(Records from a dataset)
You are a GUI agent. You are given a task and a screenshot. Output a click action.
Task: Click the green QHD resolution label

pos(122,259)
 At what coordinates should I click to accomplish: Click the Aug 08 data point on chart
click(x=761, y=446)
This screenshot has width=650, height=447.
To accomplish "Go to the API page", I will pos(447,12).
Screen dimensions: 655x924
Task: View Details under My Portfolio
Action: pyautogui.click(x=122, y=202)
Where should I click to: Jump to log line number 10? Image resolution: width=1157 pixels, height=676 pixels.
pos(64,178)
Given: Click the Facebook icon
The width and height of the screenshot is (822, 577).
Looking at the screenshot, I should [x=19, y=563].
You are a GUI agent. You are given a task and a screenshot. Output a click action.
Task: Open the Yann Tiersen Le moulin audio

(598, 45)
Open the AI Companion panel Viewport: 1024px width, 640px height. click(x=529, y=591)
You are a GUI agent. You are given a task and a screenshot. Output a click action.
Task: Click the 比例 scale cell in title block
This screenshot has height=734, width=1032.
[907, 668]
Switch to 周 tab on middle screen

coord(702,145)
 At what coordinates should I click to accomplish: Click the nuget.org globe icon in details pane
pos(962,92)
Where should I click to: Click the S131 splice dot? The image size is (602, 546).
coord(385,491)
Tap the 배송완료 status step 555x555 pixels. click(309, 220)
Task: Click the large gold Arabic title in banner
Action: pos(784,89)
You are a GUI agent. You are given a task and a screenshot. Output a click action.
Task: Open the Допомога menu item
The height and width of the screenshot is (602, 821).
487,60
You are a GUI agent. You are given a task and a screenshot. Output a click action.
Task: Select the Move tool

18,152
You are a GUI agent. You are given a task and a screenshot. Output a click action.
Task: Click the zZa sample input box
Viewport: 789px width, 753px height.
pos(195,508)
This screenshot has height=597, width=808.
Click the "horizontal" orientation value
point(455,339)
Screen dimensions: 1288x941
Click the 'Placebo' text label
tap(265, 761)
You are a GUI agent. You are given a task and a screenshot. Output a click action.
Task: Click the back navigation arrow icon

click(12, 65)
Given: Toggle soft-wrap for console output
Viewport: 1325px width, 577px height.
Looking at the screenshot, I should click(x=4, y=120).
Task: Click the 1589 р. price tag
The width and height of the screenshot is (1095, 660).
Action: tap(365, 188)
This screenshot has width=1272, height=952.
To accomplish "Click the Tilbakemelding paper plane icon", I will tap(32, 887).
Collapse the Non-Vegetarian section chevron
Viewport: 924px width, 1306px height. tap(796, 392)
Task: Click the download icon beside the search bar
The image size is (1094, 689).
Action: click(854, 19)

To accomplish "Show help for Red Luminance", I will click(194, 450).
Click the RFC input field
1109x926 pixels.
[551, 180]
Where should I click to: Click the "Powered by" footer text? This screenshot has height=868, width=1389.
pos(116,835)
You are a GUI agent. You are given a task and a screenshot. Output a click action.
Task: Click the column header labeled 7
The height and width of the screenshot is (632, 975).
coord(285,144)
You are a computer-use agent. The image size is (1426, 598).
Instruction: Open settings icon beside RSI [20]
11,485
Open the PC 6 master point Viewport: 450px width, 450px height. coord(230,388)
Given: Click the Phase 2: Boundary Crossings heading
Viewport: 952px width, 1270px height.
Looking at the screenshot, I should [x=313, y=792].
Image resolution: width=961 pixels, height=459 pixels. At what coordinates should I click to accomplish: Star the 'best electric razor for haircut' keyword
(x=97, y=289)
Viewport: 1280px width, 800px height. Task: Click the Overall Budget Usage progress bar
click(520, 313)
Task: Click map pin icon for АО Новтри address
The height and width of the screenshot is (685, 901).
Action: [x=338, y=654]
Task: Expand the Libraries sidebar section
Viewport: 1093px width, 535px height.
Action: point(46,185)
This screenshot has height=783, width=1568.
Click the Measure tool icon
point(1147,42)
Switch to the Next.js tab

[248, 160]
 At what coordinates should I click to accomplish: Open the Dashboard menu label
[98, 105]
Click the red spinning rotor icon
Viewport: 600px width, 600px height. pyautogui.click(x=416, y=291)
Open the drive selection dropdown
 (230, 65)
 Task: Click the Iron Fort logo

§ **WORK TASK**: Which of the lines above include the word "input"? List those lines.

§ **ANSWER TO THE PROBLEM**:
Task: Click the zZa sample input box
Click the RFC input field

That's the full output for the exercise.